Plug-and-Play: Both the perception and prediction modules can be replaced with stronger off-the-shelf models, endowing the framework with high generality.
Simultaneous Speedup: Replacing random queries with prediction queries reduces futile attention computation, improving FPS by 14% and reducing training time by 14% — a rare outcome in model improvements that typically incur additional computational cost.
No Additional Supervision: No new annotations or auxiliary tasks are required; learning of prediction queries is entirely driven by the existing losses.

Limitations & Future Work¶

Validated Only on UniAD: The perception and prediction modules of UniAD are not state-of-the-art; whether PAP maintains its gains on stronger baselines such as Sparse4Dv3 and StreamPETR remains unclear.
Lack of Ablation Studies: The effects of key hyperparameters — such as the proportion of prediction queries, query bank size, and prediction horizon — are not analyzed.
Single Dataset: Experiments are conducted solely on nuScenes; generalization to larger-scale datasets such as Waymo and Argoverse2 has not been verified.
First-Frame Degradation: All queries for the first frame are initialized randomly, offering no benefit from PAP. This has limited impact in long sequences but warrants attention in short-sequence scenarios.
Prediction Error Propagation: If the prediction module produces large deviations, the injected queries may mislead the perception module; no mechanism currently filters queries based on prediction confidence.

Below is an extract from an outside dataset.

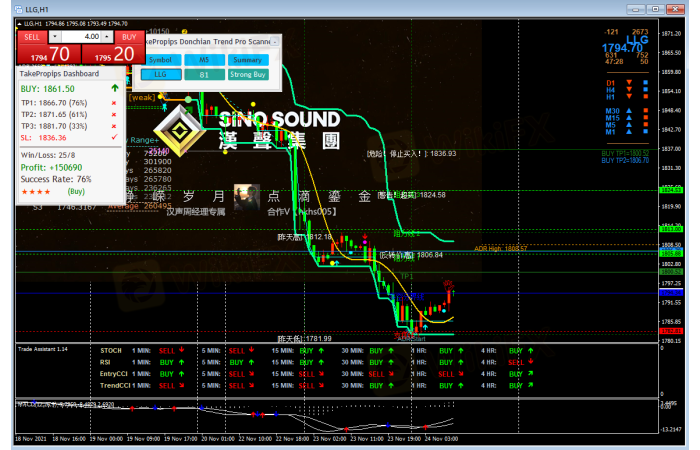Click the red SELL button

click(x=32, y=36)
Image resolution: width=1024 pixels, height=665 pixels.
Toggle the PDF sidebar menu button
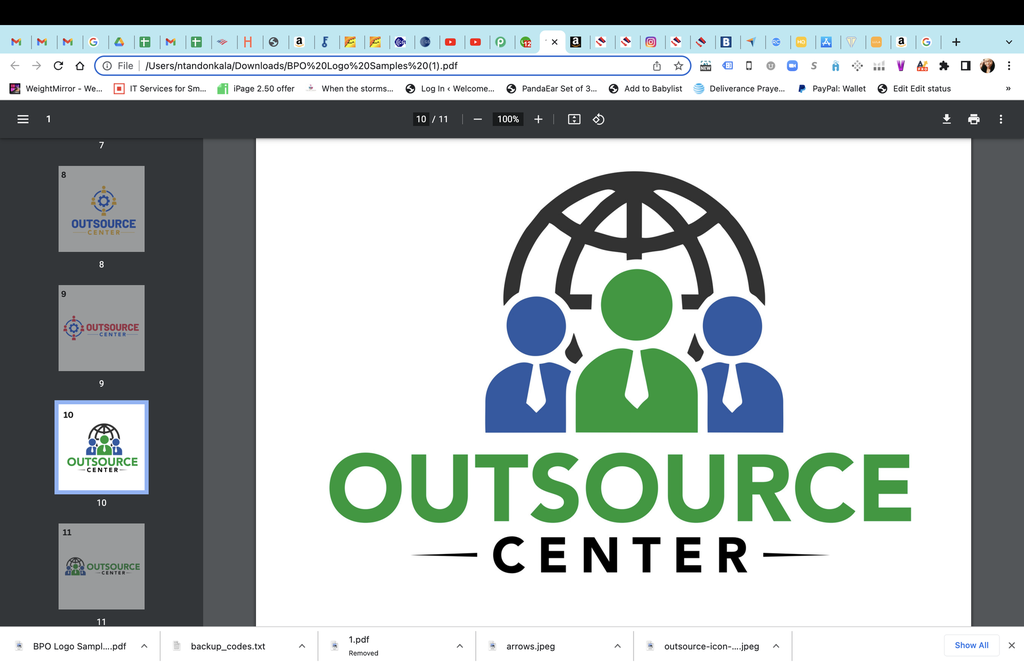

BEV Detection (BEVDet, BEVDepth): These methods lift features to 3D via depth estimation, but explicit depth estimation is prone to inaccuracies; PAP follows a query-based route and is complementary to BEV approaches.
Query-Based Detection (DETR3D, PETR, Sparse4D): The PAP framework can be directly applied to these models by replacing random queries with prediction queries.
End-to-End Autonomous Driving (UniAD): PAP further tightens the perception–prediction–planning closed loop.
Trajectory Prediction (THOMAS, AutoBot, GoHome): These models can serve directly as the prediction module within PAP.
Broader Implications: The approach can be extended to occupancy prediction (using historical occupancy flow predictions to initialize the current-frame occupancy decoder queries) and 4D scene flow estimation, among other tasks.

Rating¶

Dimension	Score
Novelty	⭐⭐⭐
Theoretical Depth	⭐⭐
Experimental Thoroughness	⭐⭐
Engineering Practicality	⭐⭐⭐⭐

Method	Perception→Prediction	Prediction→Perception	End-to-End	Temporal Query
DETR3D	✗	✗	✗	✗
StreamPETR	✓	✗	✗	Propagation
Sparse4Dv3	✓	✗	✗	Propagation
UniAD	✓	✗	✓	Propagation
UniAD+PAP	✓	✓	✓	Predictive

Unlike the temporal query propagation in StreamPETR and Sparse4D, PAP's queries are processed by an explicit trajectory prediction module, incorporating reasoning about future positions rather than merely continuing past features. The original UniAD design routes information unidirectionally from perception to prediction and planning; PAP closes the loop by adding a prediction→perception feedback path, making the end-to-end system more complete.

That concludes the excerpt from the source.